FORM OF SOLVENCY CERTIFICATE

 

[          ], 20[  ]

 

This Solvency Certificate is being executed and delivered pursuant to Section  [    ] of the Credit Agreement (the “ Credit Agreement ”), dated as of [      ], 20[  ], among HealthEquity, Inc. (the “ Borrower ”), the lenders party thereto from time to time and Wells Fargo Bank, National Association, as the administrative agent; the terms defined therein being used herein as therein defined.

 

I, [            ] , the chief financial officer of the Borrower, solely in such capacity and not in an individual capacity, hereby certify that I am the chief financial officer of the Borrower and that I am generally familiar with the businesses and assets of the Borrower and its Subsidiaries (taken as a whole), I have made such other investigations and inquiries as I have deemed appropriate and I am duly authorized to execute this Solvency Certificate on behalf of the Borrower pursuant to the Credit Agreement.

 

I further certify, solely in my capacity as chief financial officer of the Borrower, and not in my individual capacity, as of the date hereof and after giving effect to the Transactions and the incurrence of the indebtedness and obligations being incurred in connection with the Credit Agreement and the Transactions on the date hereof, that, with respect to the Borrower and its Subsidiaries on a consolidated basis, (a) the sum of the liabilities of the Borrower and its Subsidiaries, taken as a whole, does not exceed either the present fair saleable value or fair value of the assets of the Borrower and its Subsidiaries, taken as a whole; (b) the capital of the Borrower and its Subsidiaries, taken as a whole, is not unreasonably small in relation to the business of the Borrower and its Subsidiaries, taken as a whole, contemplated through the maturity of the credit facilities evidenced by the Credit Agreement and (c) the Borrower and its Subsidiaries, taken as a whole, do not intend to incur, or believe that they will incur, debts including current obligations beyond their ability to pay such debt as they mature in the ordinary course of business.

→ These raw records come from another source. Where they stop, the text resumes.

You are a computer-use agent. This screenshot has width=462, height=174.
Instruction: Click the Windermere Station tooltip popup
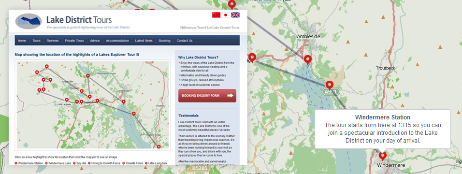coord(382,129)
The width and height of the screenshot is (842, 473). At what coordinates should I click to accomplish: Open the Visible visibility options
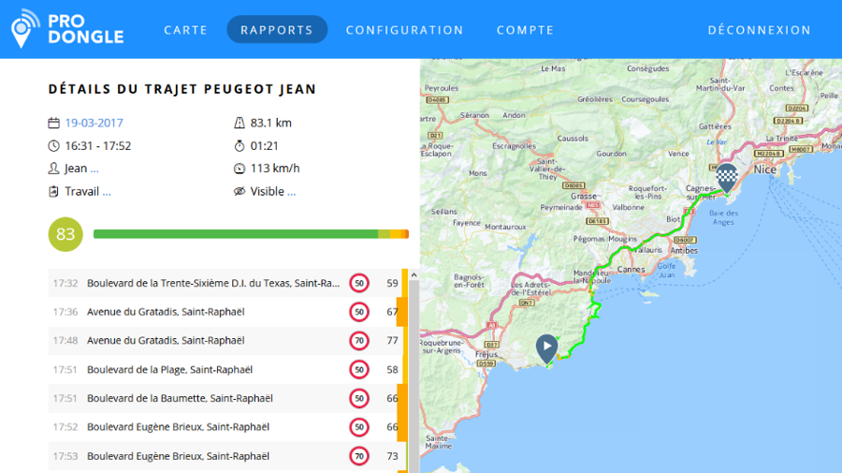(x=272, y=192)
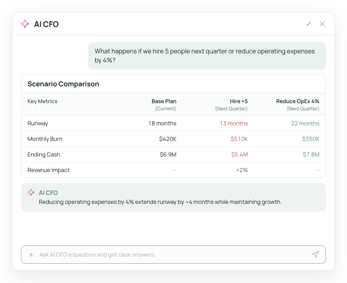
Task: Focus the Ask AI CFO question field
Action: point(174,255)
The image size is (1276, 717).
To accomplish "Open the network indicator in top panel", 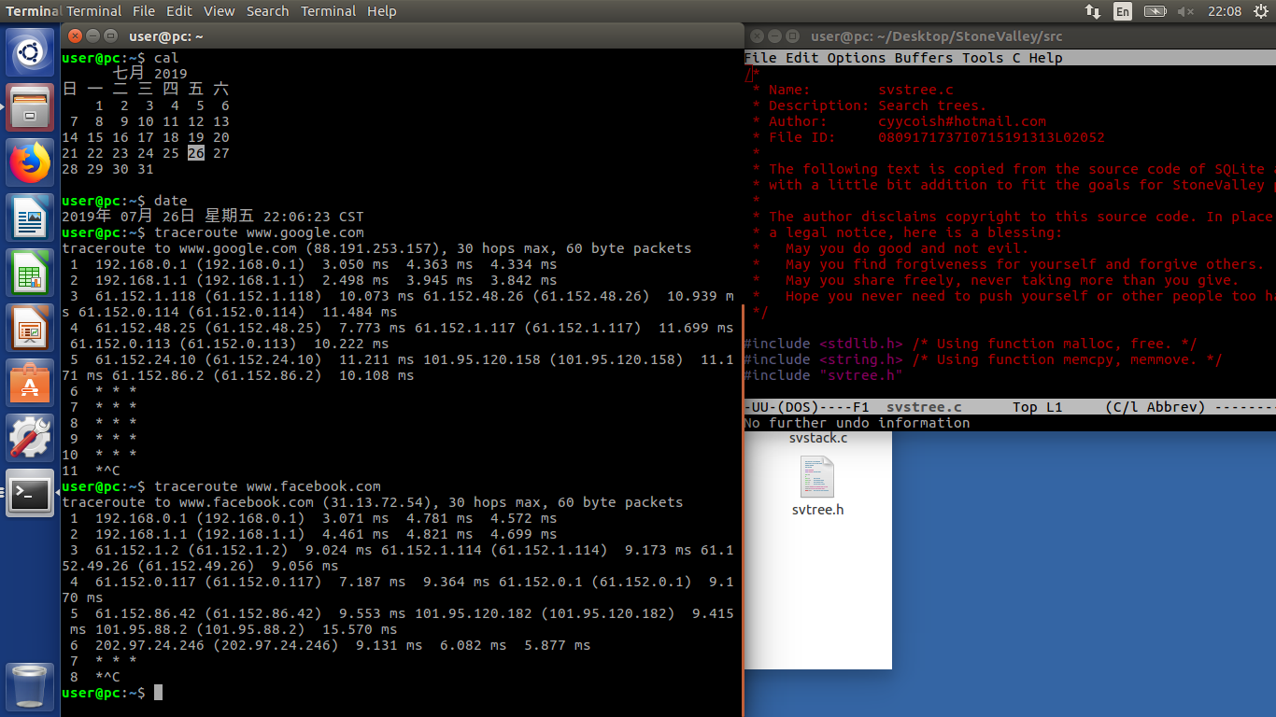I will click(x=1092, y=11).
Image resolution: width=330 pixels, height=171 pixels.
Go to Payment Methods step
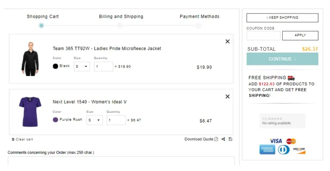[198, 25]
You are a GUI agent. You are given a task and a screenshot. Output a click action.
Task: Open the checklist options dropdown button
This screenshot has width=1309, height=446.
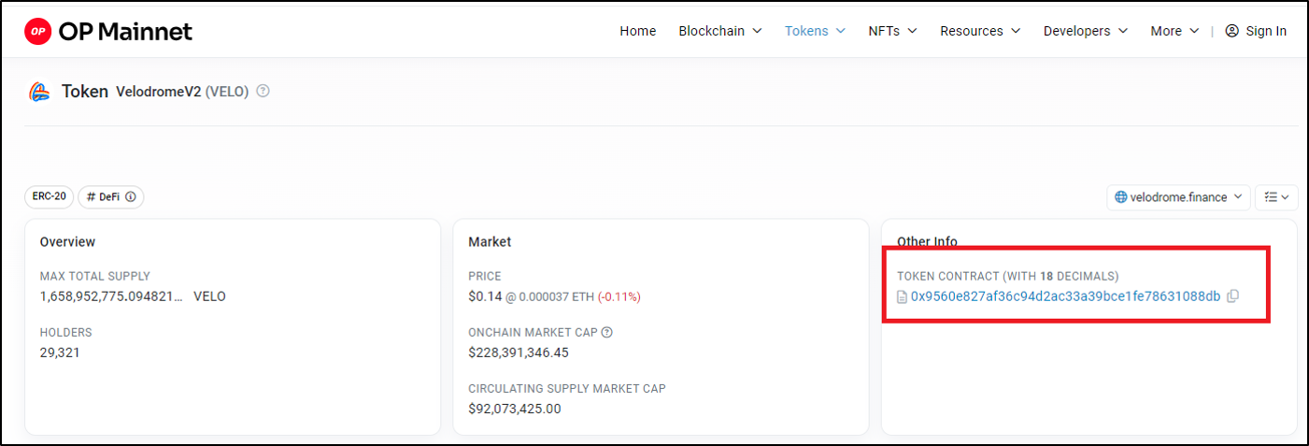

For the purposes hereof, the amount of any contingent liability at any time shall be computed as the amount that, in light of all of the facts and circumstances existing at such time, represents the amount that can reasonably be expected to become an actual or matured liability (irrespective of whether such contingent liabilities meet the criteria for accrual under Statement of Financial Accounting Standard No. 5).

 

[ Remainder of page intentionally left blank ]

 


 

IN WITNESS WHEREOF, I have executed this Solvency Certificate on the date first written above.